Motivado pelo pai empresário, Milton Guirado Theodoro da Silva, um entusiasta das competições automobilística, Ayrton Senna começou a competir oficialmente em provas de kart, aos 13 anos. Sua estreia na Fórmula 1 foi em 1984, pela equipe Toleman. Desde então, foram quatro equipes, 162 GPs disputados, 41 vitórias, 80 pódios, 610 pontos e 65 pole positions. O título de 1991 foi seu último na Fórmula 1. Em 1994 Ayrton Senna morreria tragicamente em um acidente no Autódromo Enzo e Dono Ferrari, em Ímola, durante o Grande Prêmio de San Marino. Ainda hoje Ayrton Senna é considerado um dos maiores nomes do esporte brasileiro e um dos maiores pilotos da história do automobilismo mundial.
Opinião Histórica
Pronto, agora todos estão felizes, certo? Depois de alguma discussão ao afirmar que Fittipaldi foi melhor que Senna, aí está o registro do tricampeonato de Ayrton. Se bem que ele ganhou e perdeu utilizando o jogo sujo de causar uma batida de propósito com Alain Prost, fatos esquecidos pelos “odiadores de Michael Schumacher”, esse sim, o maior vencedor da Fórmula 1, que tem seu nome chutado por muitos.
Mas acredito que todos concordam que esse título, o terceiro de Senna na categoria, foi o último disputado por pilotos e não pelos carros, fato que se tornaria padrão dali para a frente e que torna impossível qualquer emoção hoje em dia.

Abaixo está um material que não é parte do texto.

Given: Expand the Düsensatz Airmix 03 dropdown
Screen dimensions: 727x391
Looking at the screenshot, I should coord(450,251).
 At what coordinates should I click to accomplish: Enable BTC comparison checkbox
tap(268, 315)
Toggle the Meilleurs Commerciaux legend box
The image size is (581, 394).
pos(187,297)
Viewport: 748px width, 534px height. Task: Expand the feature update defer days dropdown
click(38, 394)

Abaixo, o vídeo com a memorável vitória de Ayrton Senna no GP do Brasil de 1991, com a irritante narração no estilo brasileiro, onde o locutor fica berrando e impedindo que o telespectador acompanhe a vibração do que deveria ser o verdadeiro foco do momento.

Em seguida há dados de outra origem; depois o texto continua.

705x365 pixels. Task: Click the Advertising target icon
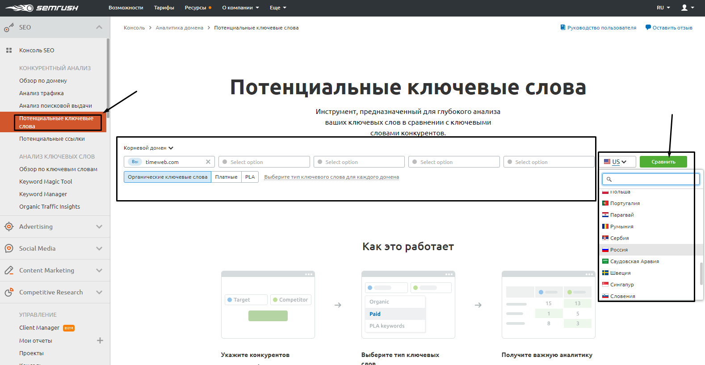tap(9, 227)
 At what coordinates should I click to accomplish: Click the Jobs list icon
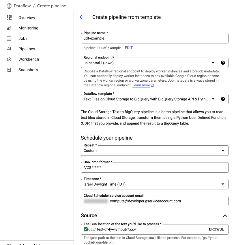[x=9, y=39]
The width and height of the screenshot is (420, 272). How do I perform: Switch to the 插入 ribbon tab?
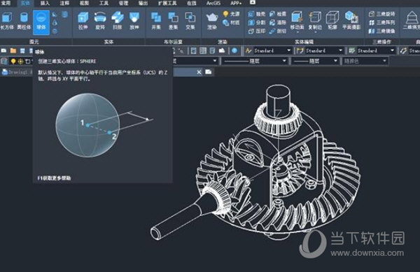[45, 3]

E aqui está o vídeo sem a narração irritante, onde Senna grita com a equipe, alucinado, através do rádio. Entre gritos e choro, pode se ouvir “I don’t believe” (Eu não credito) e um sonoro “Puta que pariu” que, felizmente, vazou também na transmissão da TV
Para fechar: Confira imagens históricas da carreira de Ayrton Senna
Quer saber mais?
Artigo originalmente publicado por Thiago Jansen no blog Hoje na História do Jornal do Brasil. Reprodução autorizada pela parceria firmada entre o Histórica e o CPDoc do Jornal do Brasil. A seção “Opinião Histórica” é a opinião do editor do artigo sobre a matéria e não faz parte do texto original.

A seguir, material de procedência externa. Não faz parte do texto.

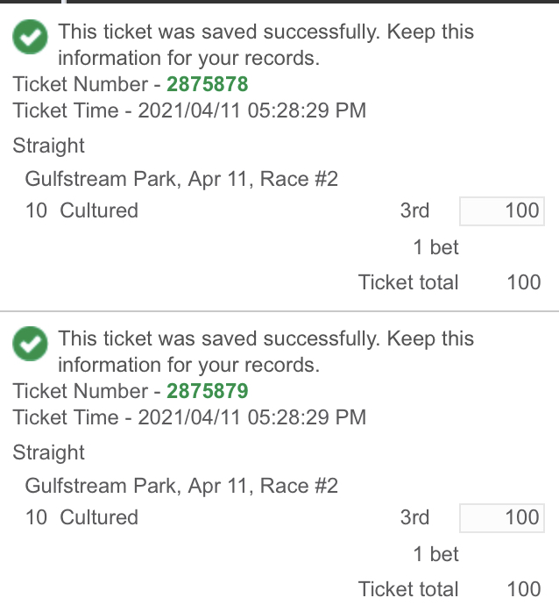This screenshot has width=559, height=605.
Task: Select the Straight bet label in ticket 2875878
Action: point(49,146)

“… foi o último disputado por pilotos e não pelos carros …”
Não foi beeem assim. O Senna venceu as 4 primeiras provas (entre elas a do brasil) devido às dificuldades da equipe Williams em implementar por completo e pleno seu sistema eletrônico de gerenciamento do carro. A partir do meio do ano o Williams FW-11 passou a ser um foguete de voava baixo sobre pista.
O Senna de modo mágico administrou o campeonato e o ganhou no GP do Japão.
Galvanices a parte, o cara era gênio que venceu numa era de gênios.
Quem nunca acordou cedo no Domingo para assistir o Senna largando na pole??
Sem duvida, um esportista carismatico e muito orgulhoso por ser brasileiro que faz falta… quantas emocoes da largada ate a bandeirada final… bem diferente de hoje em dia!
Senna morreu cedo, mas morreu fazendo o que amava… e para os brasileiros, sempre sera um heroi que trazia um pouco de alegria pra esse povo sofrido (apesar de praticar um esporte de elite).